悪役令息とは結婚したくないので、男装して恋愛工作に励みます。

「俺はセシリアと二人で、どこか静かなところに行くとしよう」


 ルーカスは怒りでいっぱいなのに……怒りで歪んだ顔をしていたのに……私を見て、急に優しい笑顔になる。それはまるで雪が溶け、花が咲き誇るような明るい笑顔だった。

 例外なく胸がきゅんと鳴る。いや、きゅんきゅんとうるさいほどに、音を立てている。

「行くぞ、セシリア」

 甘く優しい声とともに、そっと手を握られる。

 ルーカスが触れた瞬間、体に甘い電流が流れる。顔だって、熱を持ってぼっと熱くなる。これ以上ルーカスに嵌ってはいけないと分かっているのに、夢中にならざるを得ない。逃げることすら出来なく、私は操り人形のようにルーカスに従ってしまう。
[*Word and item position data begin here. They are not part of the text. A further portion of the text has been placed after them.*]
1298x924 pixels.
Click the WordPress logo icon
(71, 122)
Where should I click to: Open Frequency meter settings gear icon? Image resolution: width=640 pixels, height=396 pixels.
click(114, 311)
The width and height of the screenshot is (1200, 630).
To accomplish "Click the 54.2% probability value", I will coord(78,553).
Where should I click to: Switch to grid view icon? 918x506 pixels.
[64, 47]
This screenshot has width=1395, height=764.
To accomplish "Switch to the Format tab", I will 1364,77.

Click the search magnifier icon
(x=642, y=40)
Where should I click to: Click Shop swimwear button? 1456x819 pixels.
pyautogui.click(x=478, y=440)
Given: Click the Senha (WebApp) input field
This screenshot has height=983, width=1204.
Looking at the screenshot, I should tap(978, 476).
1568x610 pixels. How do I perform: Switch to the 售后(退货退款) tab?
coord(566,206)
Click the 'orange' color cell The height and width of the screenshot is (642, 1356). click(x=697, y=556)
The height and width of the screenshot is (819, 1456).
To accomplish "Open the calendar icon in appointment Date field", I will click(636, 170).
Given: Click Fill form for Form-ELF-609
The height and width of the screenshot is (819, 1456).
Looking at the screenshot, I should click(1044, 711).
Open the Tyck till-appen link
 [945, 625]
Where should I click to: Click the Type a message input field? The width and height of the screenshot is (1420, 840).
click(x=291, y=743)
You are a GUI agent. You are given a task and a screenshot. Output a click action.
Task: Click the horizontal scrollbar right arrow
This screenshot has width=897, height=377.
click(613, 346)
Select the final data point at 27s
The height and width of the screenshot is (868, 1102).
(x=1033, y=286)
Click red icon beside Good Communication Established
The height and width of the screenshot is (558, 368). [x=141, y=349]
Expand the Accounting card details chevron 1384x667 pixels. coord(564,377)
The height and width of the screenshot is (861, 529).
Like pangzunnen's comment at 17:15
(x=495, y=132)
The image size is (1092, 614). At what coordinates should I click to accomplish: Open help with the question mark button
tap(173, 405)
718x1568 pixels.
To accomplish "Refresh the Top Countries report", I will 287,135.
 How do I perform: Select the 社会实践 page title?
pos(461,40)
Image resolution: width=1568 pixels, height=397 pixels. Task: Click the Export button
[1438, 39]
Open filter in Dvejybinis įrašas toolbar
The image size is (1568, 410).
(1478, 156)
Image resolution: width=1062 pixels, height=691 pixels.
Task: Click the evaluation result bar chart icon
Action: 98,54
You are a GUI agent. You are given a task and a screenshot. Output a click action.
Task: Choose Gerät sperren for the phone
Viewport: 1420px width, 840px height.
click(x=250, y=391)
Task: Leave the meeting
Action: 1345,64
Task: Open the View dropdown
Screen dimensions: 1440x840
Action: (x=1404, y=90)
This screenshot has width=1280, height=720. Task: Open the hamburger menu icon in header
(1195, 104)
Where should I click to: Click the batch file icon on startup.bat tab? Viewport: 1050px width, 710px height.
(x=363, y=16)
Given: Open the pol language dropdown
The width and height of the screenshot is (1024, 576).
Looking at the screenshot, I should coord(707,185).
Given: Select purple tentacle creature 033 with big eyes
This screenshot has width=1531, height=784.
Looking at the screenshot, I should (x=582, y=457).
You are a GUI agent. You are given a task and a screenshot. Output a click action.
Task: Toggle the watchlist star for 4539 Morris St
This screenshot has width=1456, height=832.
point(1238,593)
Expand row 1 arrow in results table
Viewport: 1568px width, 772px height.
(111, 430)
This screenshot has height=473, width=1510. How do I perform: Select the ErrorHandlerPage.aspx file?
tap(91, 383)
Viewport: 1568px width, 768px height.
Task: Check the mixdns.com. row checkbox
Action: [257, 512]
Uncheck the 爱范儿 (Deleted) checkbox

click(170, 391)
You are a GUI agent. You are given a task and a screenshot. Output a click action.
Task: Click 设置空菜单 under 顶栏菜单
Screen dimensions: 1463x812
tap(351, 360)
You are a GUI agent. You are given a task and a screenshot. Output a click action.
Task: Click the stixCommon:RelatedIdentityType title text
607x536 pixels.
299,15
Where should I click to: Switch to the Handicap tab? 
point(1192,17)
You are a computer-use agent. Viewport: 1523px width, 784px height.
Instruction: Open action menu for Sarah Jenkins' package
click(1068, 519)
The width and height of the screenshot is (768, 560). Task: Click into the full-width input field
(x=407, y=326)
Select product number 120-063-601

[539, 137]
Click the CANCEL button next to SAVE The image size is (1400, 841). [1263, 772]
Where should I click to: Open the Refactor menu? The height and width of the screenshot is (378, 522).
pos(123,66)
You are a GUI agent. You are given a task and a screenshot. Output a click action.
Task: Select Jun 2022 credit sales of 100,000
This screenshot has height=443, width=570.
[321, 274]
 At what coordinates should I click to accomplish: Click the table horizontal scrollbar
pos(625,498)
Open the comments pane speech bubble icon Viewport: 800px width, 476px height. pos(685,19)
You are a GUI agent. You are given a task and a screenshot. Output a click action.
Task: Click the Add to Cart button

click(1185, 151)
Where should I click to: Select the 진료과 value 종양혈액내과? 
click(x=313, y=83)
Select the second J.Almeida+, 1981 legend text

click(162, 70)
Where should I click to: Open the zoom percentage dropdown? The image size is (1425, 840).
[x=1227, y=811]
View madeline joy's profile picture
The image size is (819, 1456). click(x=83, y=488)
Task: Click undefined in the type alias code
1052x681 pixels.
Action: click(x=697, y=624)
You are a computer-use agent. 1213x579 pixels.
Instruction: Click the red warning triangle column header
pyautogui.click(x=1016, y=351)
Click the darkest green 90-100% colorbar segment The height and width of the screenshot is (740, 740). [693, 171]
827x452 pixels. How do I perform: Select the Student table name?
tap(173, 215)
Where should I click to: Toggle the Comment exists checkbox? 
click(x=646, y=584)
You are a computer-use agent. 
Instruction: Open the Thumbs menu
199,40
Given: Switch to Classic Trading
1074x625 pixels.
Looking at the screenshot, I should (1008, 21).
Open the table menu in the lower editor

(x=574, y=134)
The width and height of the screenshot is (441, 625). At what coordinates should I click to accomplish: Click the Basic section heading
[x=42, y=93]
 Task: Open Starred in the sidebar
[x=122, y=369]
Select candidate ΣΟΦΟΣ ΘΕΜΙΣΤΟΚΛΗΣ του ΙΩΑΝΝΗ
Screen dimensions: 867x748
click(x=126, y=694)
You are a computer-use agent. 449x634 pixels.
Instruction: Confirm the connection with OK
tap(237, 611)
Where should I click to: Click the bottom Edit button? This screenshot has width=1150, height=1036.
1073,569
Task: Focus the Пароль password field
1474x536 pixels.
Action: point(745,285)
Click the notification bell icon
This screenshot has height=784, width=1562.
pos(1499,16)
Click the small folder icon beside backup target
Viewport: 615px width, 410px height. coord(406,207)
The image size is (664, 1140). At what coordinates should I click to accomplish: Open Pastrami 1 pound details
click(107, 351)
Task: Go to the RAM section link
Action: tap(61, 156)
 こうして私たちは花祭りの会場を抜け出し、二人だけへの場所へと歩いていった。

 見慣れた公爵邸へ入り、階段をゆっくりと上る。ルーカスは何も言わないが、なんとなく分かっていた。ルーカスはこのまま、私を抱くつもりなのだろう。この日のために、指南書(エロ本)を読み漁っていたのだから……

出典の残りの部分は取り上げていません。